▶ Do this: Present every line of the material below as a Markdown table with the columns No. and Line. Put a running row number under No. and the line itself under Line, and leave out blank lines.

___ Records to use

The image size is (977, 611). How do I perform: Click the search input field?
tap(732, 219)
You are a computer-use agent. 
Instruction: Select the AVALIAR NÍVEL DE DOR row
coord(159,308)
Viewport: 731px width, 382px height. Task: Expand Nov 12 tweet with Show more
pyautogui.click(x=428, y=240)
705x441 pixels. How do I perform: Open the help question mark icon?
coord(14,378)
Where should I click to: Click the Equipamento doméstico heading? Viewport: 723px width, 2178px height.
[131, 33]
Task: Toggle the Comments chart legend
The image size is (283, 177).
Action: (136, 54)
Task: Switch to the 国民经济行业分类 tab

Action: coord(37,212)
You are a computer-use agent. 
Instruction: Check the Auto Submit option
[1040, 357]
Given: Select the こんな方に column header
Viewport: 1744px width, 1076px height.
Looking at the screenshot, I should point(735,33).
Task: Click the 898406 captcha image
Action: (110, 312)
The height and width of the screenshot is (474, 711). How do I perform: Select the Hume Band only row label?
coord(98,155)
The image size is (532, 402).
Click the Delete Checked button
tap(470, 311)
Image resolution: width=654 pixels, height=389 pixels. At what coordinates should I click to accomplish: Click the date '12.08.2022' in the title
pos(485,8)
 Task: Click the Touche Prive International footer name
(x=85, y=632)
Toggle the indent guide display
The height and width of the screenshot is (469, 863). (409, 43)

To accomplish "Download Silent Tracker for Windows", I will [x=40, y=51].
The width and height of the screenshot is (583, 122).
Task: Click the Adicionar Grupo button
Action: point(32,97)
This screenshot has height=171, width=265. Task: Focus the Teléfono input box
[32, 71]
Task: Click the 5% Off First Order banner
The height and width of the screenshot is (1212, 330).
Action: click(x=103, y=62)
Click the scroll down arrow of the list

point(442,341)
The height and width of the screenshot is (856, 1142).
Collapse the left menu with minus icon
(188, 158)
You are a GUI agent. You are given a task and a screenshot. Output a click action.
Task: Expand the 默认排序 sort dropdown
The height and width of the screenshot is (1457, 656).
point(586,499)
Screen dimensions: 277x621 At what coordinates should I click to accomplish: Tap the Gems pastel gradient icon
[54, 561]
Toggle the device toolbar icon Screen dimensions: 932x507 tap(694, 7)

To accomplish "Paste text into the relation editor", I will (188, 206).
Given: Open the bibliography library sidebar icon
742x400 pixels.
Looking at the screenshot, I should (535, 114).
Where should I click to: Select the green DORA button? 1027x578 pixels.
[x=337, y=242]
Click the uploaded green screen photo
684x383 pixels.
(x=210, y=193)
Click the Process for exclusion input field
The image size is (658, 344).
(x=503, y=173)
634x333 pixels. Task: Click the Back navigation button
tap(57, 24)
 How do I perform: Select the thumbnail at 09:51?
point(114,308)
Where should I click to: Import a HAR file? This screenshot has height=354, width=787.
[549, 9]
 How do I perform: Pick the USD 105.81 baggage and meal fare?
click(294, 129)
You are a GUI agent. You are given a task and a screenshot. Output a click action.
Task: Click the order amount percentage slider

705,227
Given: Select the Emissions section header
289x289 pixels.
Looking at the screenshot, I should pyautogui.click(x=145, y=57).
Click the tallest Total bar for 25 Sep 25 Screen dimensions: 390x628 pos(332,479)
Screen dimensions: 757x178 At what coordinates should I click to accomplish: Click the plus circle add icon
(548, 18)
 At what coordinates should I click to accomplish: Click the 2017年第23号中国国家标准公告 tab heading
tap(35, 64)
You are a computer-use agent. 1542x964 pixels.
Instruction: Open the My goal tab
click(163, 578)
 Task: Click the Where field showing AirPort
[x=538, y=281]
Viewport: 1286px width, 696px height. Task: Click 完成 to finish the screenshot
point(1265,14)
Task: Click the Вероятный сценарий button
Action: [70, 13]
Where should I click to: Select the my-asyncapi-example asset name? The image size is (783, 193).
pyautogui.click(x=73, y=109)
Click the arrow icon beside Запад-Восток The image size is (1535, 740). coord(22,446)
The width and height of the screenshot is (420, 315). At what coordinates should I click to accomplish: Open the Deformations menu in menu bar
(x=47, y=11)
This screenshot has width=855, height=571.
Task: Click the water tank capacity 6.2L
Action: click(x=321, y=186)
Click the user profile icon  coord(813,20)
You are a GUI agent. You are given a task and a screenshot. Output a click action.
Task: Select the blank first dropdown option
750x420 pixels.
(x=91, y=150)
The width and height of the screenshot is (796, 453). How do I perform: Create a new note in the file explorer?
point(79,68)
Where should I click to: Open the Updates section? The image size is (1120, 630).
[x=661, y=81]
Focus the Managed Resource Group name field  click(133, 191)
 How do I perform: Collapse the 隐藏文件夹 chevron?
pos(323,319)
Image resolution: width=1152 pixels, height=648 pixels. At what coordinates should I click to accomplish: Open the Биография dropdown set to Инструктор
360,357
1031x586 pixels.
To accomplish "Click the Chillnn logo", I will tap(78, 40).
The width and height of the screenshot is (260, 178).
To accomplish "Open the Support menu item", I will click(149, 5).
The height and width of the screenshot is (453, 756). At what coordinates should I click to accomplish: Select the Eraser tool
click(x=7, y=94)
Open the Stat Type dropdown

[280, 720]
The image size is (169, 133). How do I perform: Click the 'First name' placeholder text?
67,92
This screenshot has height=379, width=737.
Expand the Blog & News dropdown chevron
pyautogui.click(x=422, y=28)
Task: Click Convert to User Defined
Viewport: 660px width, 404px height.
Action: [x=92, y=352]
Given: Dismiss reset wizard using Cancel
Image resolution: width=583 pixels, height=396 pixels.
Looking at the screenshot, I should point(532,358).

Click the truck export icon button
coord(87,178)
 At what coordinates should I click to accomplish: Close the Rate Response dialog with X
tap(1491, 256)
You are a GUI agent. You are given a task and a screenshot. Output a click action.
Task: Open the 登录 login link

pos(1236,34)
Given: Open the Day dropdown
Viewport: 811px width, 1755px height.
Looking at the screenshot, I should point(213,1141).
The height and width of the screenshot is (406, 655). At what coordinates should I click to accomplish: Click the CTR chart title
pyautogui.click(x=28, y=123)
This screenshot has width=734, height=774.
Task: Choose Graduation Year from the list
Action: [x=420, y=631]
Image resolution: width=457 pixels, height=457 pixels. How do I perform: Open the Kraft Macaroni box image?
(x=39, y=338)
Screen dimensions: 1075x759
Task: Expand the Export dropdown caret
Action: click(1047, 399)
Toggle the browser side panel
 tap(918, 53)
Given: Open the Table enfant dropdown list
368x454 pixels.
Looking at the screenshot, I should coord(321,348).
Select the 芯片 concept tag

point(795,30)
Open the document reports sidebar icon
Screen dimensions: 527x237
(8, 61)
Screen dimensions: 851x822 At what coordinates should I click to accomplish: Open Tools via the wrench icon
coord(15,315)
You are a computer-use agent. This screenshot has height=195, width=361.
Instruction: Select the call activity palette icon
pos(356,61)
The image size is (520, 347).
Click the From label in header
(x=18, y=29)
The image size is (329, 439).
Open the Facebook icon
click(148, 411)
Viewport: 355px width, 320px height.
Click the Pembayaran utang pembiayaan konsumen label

______

▶ Reply to the task:
| No. | Line |
|---|---|
| 1 | The image size is (977, 611). How do I perform: Click the search input field? |
| 2 | tap(732, 219) |
| 3 | You are a computer-use agent.  |
| 4 | Instruction: Select the AVALIAR NÍVEL DE DOR row |
| 5 | coord(159,308) |
| 6 | Viewport: 731px width, 382px height. Task: Expand Nov 12 tweet with Show more |
| 7 | pyautogui.click(x=428, y=240) |
| 8 | 705x441 pixels. How do I perform: Open the help question mark icon? |
| 9 | coord(14,378) |
| 10 | Where should I click to: Click the Equipamento doméstico heading? Viewport: 723px width, 2178px height. |
| 11 | [131, 33] |
| 12 | Task: Toggle the Comments chart legend |
| 13 | The image size is (283, 177). |
| 14 | Action: (136, 54) |
| 15 | Task: Switch to the 国民经济行业分类 tab |
| 16 | Action: coord(37,212) |
| 17 | You are a computer-use agent.  |
| 18 | Instruction: Check the Auto Submit option |
| 19 | [1040, 357] |
| 20 | Given: Select the こんな方に column header |
| 21 | Viewport: 1744px width, 1076px height. |
| 22 | Looking at the screenshot, I should point(735,33). |
| 23 | Task: Click the 898406 captcha image |
| 24 | Action: (110, 312) |
| 25 | The height and width of the screenshot is (474, 711). How do I perform: Select the Hume Band only row label? |
| 26 | coord(98,155) |
| 27 | The image size is (532, 402). |
| 28 | Click the Delete Checked button |
| 29 | tap(470, 311) |
| 30 | Image resolution: width=654 pixels, height=389 pixels. At what coordinates should I click to accomplish: Click the date '12.08.2022' in the title |
| 31 | pos(485,8) |
| 32 |  Task: Click the Touche Prive International footer name |
| 33 | (x=85, y=632) |
| 34 | Toggle the indent guide display |
| 35 | The height and width of the screenshot is (469, 863). (409, 43) |
| 36 | To accomplish "Download Silent Tracker for Windows", I will [x=40, y=51]. |
| 37 | The width and height of the screenshot is (583, 122). |
| 38 | Task: Click the Adicionar Grupo button |
| 39 | Action: point(32,97) |
| 40 | This screenshot has height=171, width=265. Task: Focus the Teléfono input box |
| 41 | [32, 71] |
| 42 | Task: Click the 5% Off First Order banner |
| 43 | The height and width of the screenshot is (1212, 330). |
| 44 | Action: click(x=103, y=62) |
| 45 | Click the scroll down arrow of the list |
| 46 | point(442,341) |
| 47 | The height and width of the screenshot is (856, 1142). |
| 48 | Collapse the left menu with minus icon |
| 49 | (188, 158) |
| 50 | You are a GUI agent. You are given a task and a screenshot. Output a click action. |
| 51 | Task: Expand the 默认排序 sort dropdown |
| 52 | The height and width of the screenshot is (1457, 656). |
| 53 | point(586,499) |
| 54 | Screen dimensions: 277x621 At what coordinates should I click to accomplish: Tap the Gems pastel gradient icon |
| 55 | [54, 561] |
| 56 | Toggle the device toolbar icon Screen dimensions: 932x507 tap(694, 7) |
| 57 | To accomplish "Paste text into the relation editor", I will (188, 206). |
| 58 | Given: Open the bibliography library sidebar icon |
| 59 | 742x400 pixels. |
| 60 | Looking at the screenshot, I should (535, 114). |
| 61 | Where should I click to: Select the green DORA button? 1027x578 pixels. |
| 62 | [x=337, y=242] |
| 63 | Click the uploaded green screen photo |
| 64 | 684x383 pixels. |
| 65 | (x=210, y=193) |
| 66 | Click the Process for exclusion input field |
| 67 | The image size is (658, 344). |
| 68 | (x=503, y=173) |
| 69 | 634x333 pixels. Task: Click the Back navigation button |
| 70 | tap(57, 24) |
| 71 |  How do I perform: Select the thumbnail at 09:51? |
| 72 | point(114,308) |
| 73 | Where should I click to: Import a HAR file? This screenshot has height=354, width=787. |
| 74 | [549, 9] |
| 75 |  How do I perform: Pick the USD 105.81 baggage and meal fare? |
| 76 | click(294, 129) |
| 77 | You are a GUI agent. You are given a task and a screenshot. Output a click action. |
| 78 | Task: Click the order amount percentage slider |
| 79 | 705,227 |
| 80 | Given: Select the Emissions section header |
| 81 | 289x289 pixels. |
| 82 | Looking at the screenshot, I should pyautogui.click(x=145, y=57). |
| 83 | Click the tallest Total bar for 25 Sep 25 Screen dimensions: 390x628 pos(332,479) |
| 84 | Screen dimensions: 757x178 At what coordinates should I click to accomplish: Click the plus circle add icon |
| 85 | (548, 18) |
| 86 |  At what coordinates should I click to accomplish: Click the 2017年第23号中国国家标准公告 tab heading |
| 87 | tap(35, 64) |
| 88 | You are a computer-use agent. 1542x964 pixels. |
| 89 | Instruction: Open the My goal tab |
| 90 | click(163, 578) |
| 91 |  Task: Click the Where field showing AirPort |
| 92 | [x=538, y=281] |
| 93 | Viewport: 1286px width, 696px height. Task: Click 完成 to finish the screenshot |
| 94 | point(1265,14) |
| 95 | Task: Click the Вероятный сценарий button |
| 96 | Action: [70, 13] |
| 97 | Where should I click to: Select the my-asyncapi-example asset name? The image size is (783, 193). |
| 98 | pyautogui.click(x=73, y=109) |
| 99 | Click the arrow icon beside Запад-Восток The image size is (1535, 740). coord(22,446) |
| 100 | The width and height of the screenshot is (420, 315). At what coordinates should I click to accomplish: Open the Deformations menu in menu bar |
| 101 | (x=47, y=11) |
| 102 | This screenshot has width=855, height=571. |
| 103 | Task: Click the water tank capacity 6.2L |
| 104 | Action: click(x=321, y=186) |
| 105 | Click the user profile icon  coord(813,20) |
| 106 | You are a GUI agent. You are given a task and a screenshot. Output a click action. |
| 107 | Task: Select the blank first dropdown option |
| 108 | 750x420 pixels. |
| 109 | (x=91, y=150) |
| 110 | The width and height of the screenshot is (796, 453). How do I perform: Create a new note in the file explorer? |
| 111 | point(79,68) |
| 112 | Where should I click to: Open the Updates section? The image size is (1120, 630). |
| 113 | [x=661, y=81] |
| 114 | Focus the Managed Resource Group name field  click(133, 191) |
| 115 |  How do I perform: Collapse the 隐藏文件夹 chevron? |
| 116 | pos(323,319) |
| 117 | Image resolution: width=1152 pixels, height=648 pixels. At what coordinates should I click to accomplish: Open the Биография dropdown set to Инструктор |
| 118 | 360,357 |
| 119 | 1031x586 pixels. |
| 120 | To accomplish "Click the Chillnn logo", I will tap(78, 40). |
| 121 | The width and height of the screenshot is (260, 178). |
| 122 | To accomplish "Open the Support menu item", I will click(149, 5). |
| 123 | The height and width of the screenshot is (453, 756). At what coordinates should I click to accomplish: Select the Eraser tool |
| 124 | click(x=7, y=94) |
| 125 | Open the Stat Type dropdown |
| 126 | [280, 720] |
| 127 | The image size is (169, 133). How do I perform: Click the 'First name' placeholder text? |
| 128 | 67,92 |
| 129 | This screenshot has height=379, width=737. |
| 130 | Expand the Blog & News dropdown chevron |
| 131 | pyautogui.click(x=422, y=28) |
| 132 | Task: Click Convert to User Defined |
| 133 | Viewport: 660px width, 404px height. |
| 134 | Action: [x=92, y=352] |
| 135 | Given: Dismiss reset wizard using Cancel |
| 136 | Image resolution: width=583 pixels, height=396 pixels. |
| 137 | Looking at the screenshot, I should point(532,358). |
| 138 | Click the truck export icon button |
| 139 | coord(87,178) |
| 140 |  At what coordinates should I click to accomplish: Close the Rate Response dialog with X |
| 141 | tap(1491, 256) |
| 142 | You are a GUI agent. You are given a task and a screenshot. Output a click action. |
| 143 | Task: Open the 登录 login link |
| 144 | pos(1236,34) |
| 145 | Given: Open the Day dropdown |
| 146 | Viewport: 811px width, 1755px height. |
| 147 | Looking at the screenshot, I should point(213,1141). |
| 148 | The height and width of the screenshot is (406, 655). At what coordinates should I click to accomplish: Click the CTR chart title |
| 149 | pyautogui.click(x=28, y=123) |
| 150 | This screenshot has width=734, height=774. |
| 151 | Task: Choose Graduation Year from the list |
| 152 | Action: [x=420, y=631] |
| 153 | Image resolution: width=457 pixels, height=457 pixels. How do I perform: Open the Kraft Macaroni box image? |
| 154 | (x=39, y=338) |
| 155 | Screen dimensions: 1075x759 |
| 156 | Task: Expand the Export dropdown caret |
| 157 | Action: click(1047, 399) |
| 158 | Toggle the browser side panel |
| 159 |  tap(918, 53) |
| 160 | Given: Open the Table enfant dropdown list |
| 161 | 368x454 pixels. |
| 162 | Looking at the screenshot, I should coord(321,348). |
| 163 | Select the 芯片 concept tag |
| 164 | point(795,30) |
| 165 | Open the document reports sidebar icon |
| 166 | Screen dimensions: 527x237 |
| 167 | (8, 61) |
| 168 | Screen dimensions: 851x822 At what coordinates should I click to accomplish: Open Tools via the wrench icon |
| 169 | coord(15,315) |
| 170 | You are a computer-use agent. This screenshot has height=195, width=361. |
| 171 | Instruction: Select the call activity palette icon |
| 172 | pos(356,61) |
| 173 | The image size is (520, 347). |
| 174 | Click the From label in header |
| 175 | (x=18, y=29) |
| 176 | The image size is (329, 439). |
| 177 | Open the Facebook icon |
| 178 | click(148, 411) |
| 179 | Viewport: 355px width, 320px height. |
| 180 | Click the Pembayaran utang pembiayaan konsumen label |